L'arrivée de @SensCommun_ au sein du parti @lesRepublicains a eté une erreur,sa présence dans un Gouvernement serait une faute.
— Dominique Bussereau (@Dbussereau) 15 avril 2017
Évolutions sociétales. Enfin, Philippe Gosselin comme ses collègues ne perdent pas de vue les évolutions de la société. Au fil des sondages et des années, les Français sont de plus en plus majoritairement favorables au mariage pour les couples de même sexe, au fait qu'ils puissent adopter, mais aussi à la PMA pour toutes. Un sondage Ifop publié le 20 juin montre ainsi que 60% des Français sont pour "que les couples de femmes homosexuelles désirant un enfant puissent avoir recours à l'insémination artificielle". En 2016, ce taux était de 54%, selon une enquête Odoxa. Dans les années 2000, il n'excédait pas 50%.

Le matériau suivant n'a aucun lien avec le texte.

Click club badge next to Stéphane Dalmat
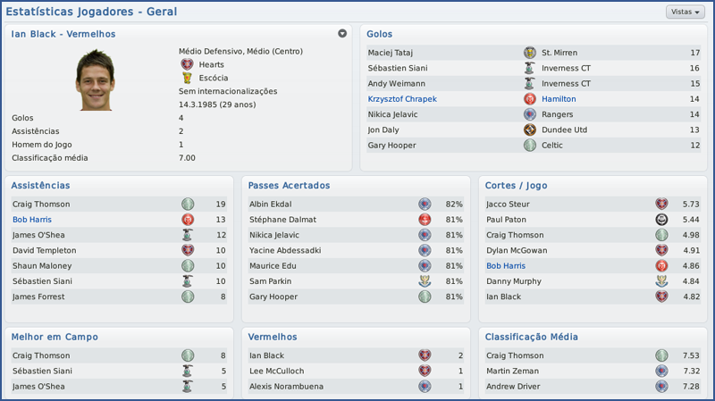This screenshot has height=401, width=715. point(425,220)
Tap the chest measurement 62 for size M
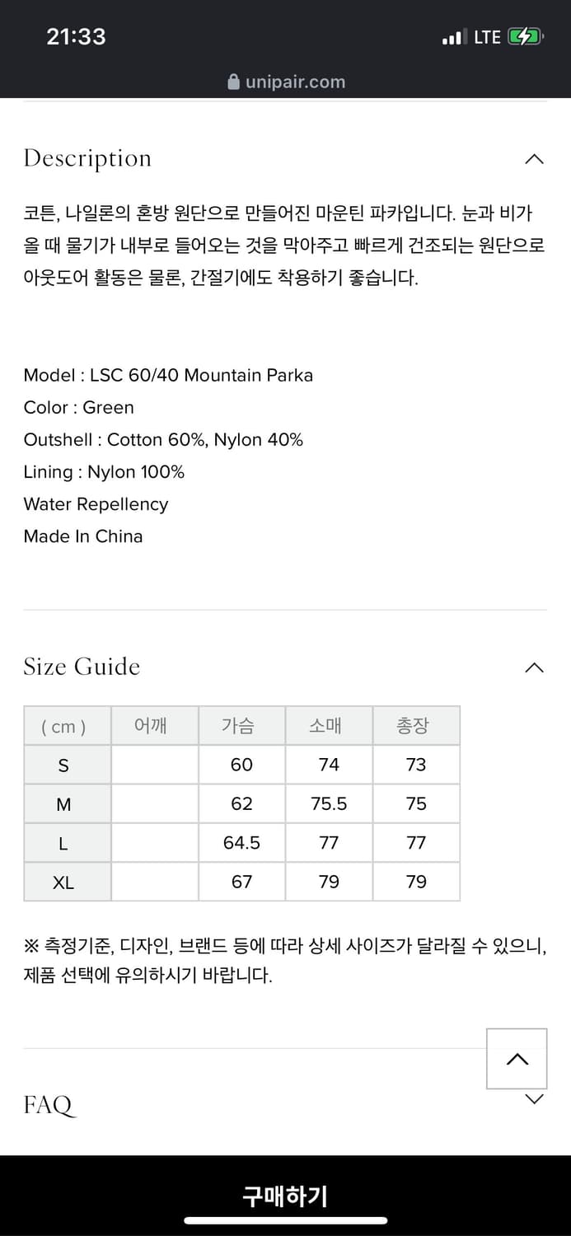Viewport: 571px width, 1236px height. pyautogui.click(x=241, y=803)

La société civile prête à s'engouffrer dans la brèche. Si la droite ne bondit pas sur le sujet de la PMA pour en faire un casus belli, cela ne signifie pas pour autant que le gouvernement a le champ libre. La société civile n'hésitera pas, elle, à s'engouffrer dans la brèche. Dès mardi, la Manif pour tous s'est bruyamment manifestée, notamment sur les réseaux sociaux, pour dénoncer l'avis du CCNE.
L'Église catholique, elle aussi, est montée au créneau, avec une tribune de l'archevêque de Rennes, en charge des questions d'éthique au sein de l'épiscopat, dans Le Monde. "Il serait regrettable pour tout le monde que le président de la République et le gouvernement prennent rapidement des décisions qui suscitent la division en réveillant les passions", écrit notamment Monseigneur Pierre d'Ornellas. Si les débats s'annoncent plus apaisées à l'Assemblée, il n'est pas certain que la rue ne s'enflamme pas de nouveau.